[Excerpted passage — start]
It seems like everyone is vaping these days, and why not?  It's cleaner, easier, and less harmful.  Unfortunately, the Texas Legislature doesn't feel the same way you do about those little cartridges filled with THC oil ("wax," "dab," "shatter," etc.). 


If you're caught with THC oil in Texas you'll be charged with a felony--no questions asked. 

The reason for this is that the state government has decided that THC oil is different from "leafy" marijuana because the process to remove the

THC from the marijuana makes it man made, according to their line of reasoning.  Additionally, as you may know, THC oil is often much stronger than leafy marijuana. 


Due to these reasons THC oil is placed in Penalty Group 2, which is the same category that MDMA ("molly") and Ketamine ("Special K") are placed into.  This means if you're found in possession of ANY amount of THC oil you'll be charged with a State Jail Felony, which can carry up to 2 years in jail and up to a $10,000 penalty.

If you've been charged with possession of a controlled substance in Austin because of THC oil, contacting a drug possession lawyer familiar with defending against these types of charges can help avoid serious jail time, and possibly help avoid a conviction altogether.   

Driving While Intoxicate ("DWI")


We tend to think about DWIs only as "drunk driving" or "drinking and driving," but that's not the case in Texas.  The way the law is written you can be charged with a DWI if you operate a motor vehicle in a public place while lacking the normal use of mental or physical faculties due to alcohol, drugs, or any other intoxicating substance.  You can probably see this leaves a lot of wiggle room for the police and prosecutors.  What does is mean to operate?  What is the normal use of mental or physical faculties?  These are common points of contention that get argued by criminal defense attorneys when defending against DWI charges.  

It's also surprising to many folks that they'll face criminal and civil penalties and fines due to a lawful DWI arrest, which means that both civil and criminal proceedings will occur following a DWI arrest. 

The civil side of the DWI starts immediately.  YOU ONLY HAVE 15 DAYS following your arrest to request an administrative hearing, which is where the status of your drivers license is determined.  If you fail to request this hearing within 15 days of your arrest, you stand to have your license suspended for 180 days as well as become responsible for paying huge fines for the next three years.  It's ideal to have a criminal defense lawyer for this hearing, as your attorney can "pin down" the police officer's story during the very beginning of representation instead of being held in suspense about how the officer(s) may answer certain questions at trial.  The information presented at the administrative hearing can often be used to your advantage, as your attorney can begin strategizing your case based on this information. 

The criminal side of things typically takes considerably longer than the civil side and the fines can be higher and the punishment can include jail time.  DWIs are typically charged according to whether you've previously been convicted of a DWI.  For instance, if you've never been convicted of a DWI then you'll be charged with a DWI 1st or if you've previously been convicted of two DWIs then you'll be charged with a DWI 3rd.
[Excerpted passage — finish]
[Entries shown — start]
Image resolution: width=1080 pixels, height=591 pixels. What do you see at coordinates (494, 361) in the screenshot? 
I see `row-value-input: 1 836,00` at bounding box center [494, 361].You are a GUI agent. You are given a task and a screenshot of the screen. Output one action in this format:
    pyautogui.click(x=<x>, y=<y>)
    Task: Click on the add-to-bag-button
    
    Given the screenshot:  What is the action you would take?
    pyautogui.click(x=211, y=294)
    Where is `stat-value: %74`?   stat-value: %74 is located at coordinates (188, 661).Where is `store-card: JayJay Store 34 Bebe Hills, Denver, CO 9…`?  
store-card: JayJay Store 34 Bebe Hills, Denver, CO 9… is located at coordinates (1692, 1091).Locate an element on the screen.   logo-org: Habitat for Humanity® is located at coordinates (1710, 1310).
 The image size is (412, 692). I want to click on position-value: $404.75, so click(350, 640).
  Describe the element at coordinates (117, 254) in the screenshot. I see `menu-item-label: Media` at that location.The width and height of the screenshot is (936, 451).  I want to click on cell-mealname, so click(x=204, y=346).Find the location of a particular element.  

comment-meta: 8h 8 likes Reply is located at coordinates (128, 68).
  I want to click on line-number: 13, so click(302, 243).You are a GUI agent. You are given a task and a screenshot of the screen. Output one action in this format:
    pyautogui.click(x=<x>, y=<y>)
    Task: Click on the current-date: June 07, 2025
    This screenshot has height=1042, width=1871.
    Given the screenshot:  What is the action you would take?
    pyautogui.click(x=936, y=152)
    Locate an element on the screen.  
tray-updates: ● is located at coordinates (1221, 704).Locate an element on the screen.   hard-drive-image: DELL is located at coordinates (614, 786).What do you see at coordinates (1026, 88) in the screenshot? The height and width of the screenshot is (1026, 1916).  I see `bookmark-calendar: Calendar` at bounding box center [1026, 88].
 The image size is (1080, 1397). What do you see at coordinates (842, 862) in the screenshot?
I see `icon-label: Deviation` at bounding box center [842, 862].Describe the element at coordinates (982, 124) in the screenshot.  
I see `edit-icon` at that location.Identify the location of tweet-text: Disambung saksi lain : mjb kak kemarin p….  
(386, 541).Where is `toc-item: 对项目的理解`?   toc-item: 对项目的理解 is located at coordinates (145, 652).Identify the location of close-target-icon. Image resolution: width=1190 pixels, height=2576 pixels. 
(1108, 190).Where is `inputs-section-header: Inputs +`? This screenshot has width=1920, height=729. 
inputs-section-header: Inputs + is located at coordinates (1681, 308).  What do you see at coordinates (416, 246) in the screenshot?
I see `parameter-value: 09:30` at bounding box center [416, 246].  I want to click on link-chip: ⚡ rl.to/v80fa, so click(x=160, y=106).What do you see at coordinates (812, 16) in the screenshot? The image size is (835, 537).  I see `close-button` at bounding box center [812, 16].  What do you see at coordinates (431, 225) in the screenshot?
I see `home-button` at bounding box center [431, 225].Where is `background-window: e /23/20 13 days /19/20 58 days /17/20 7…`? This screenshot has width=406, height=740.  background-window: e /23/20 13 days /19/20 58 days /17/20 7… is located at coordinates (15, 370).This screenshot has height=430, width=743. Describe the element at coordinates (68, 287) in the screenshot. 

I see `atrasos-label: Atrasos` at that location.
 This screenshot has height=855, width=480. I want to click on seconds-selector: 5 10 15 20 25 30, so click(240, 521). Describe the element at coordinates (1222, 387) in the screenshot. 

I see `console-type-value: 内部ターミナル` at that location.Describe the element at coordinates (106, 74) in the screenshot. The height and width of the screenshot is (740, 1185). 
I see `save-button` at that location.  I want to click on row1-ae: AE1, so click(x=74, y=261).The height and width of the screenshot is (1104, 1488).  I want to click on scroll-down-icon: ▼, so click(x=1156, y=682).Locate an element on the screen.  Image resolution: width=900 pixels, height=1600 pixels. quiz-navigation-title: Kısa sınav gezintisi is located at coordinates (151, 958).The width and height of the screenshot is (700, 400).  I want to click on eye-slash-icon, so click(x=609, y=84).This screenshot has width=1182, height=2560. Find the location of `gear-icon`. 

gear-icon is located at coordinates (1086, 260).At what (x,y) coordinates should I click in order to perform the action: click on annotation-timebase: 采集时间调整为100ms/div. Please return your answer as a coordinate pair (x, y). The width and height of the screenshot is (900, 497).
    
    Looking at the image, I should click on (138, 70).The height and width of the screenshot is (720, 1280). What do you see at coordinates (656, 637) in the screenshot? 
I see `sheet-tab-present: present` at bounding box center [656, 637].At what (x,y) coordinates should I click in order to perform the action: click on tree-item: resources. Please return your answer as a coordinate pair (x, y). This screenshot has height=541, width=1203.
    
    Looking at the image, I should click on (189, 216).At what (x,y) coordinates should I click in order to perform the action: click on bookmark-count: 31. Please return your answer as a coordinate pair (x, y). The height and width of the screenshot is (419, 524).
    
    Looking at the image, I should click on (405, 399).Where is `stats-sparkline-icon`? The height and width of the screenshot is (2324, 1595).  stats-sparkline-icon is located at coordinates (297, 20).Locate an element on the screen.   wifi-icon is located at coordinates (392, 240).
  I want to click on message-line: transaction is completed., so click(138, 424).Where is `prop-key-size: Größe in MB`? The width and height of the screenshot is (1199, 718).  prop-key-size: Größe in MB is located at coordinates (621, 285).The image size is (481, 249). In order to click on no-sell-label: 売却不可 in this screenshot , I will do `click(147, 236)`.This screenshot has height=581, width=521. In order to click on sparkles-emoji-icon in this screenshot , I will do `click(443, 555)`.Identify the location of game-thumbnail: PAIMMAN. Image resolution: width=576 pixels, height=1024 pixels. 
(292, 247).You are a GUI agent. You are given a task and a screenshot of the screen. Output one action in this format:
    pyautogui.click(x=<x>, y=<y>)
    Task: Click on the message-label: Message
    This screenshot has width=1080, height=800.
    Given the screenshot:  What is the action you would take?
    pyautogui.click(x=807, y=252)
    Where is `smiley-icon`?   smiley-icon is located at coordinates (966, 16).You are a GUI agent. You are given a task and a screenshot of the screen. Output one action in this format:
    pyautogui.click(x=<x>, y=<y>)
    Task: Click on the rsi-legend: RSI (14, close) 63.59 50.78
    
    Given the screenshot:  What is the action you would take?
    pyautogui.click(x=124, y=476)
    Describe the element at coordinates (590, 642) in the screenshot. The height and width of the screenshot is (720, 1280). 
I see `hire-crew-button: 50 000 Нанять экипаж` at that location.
[Entries shown — finish]
=== To do ===
• a. Rewrite the passage on Texas drug and DWI law between "If you've been" and "a conviction altogether.", inclusive, replacing "drug possession lawyer" with "criminal defense attorney".
• b. Using the passage on Texas drug and DWI law, answer these questions:
(i) Which penalty group is THC oil placed in?
(ii) How many days after a DWI arrest does a person have to request an administrative hearing?
(iii) For how long can the license be suspended if that hearing is not requested in time?

=== Expected outputs ===
• a.
If you've been charged with possession of a controlled substance in Austin because of THC oil, contacting a criminal defense attorney familiar with defending against these types of charges can help avoid serious jail time, and possibly help avoid a conviction altogether.

• b.
(i) Penalty Group 2
(ii) 15 days
(iii) 180 days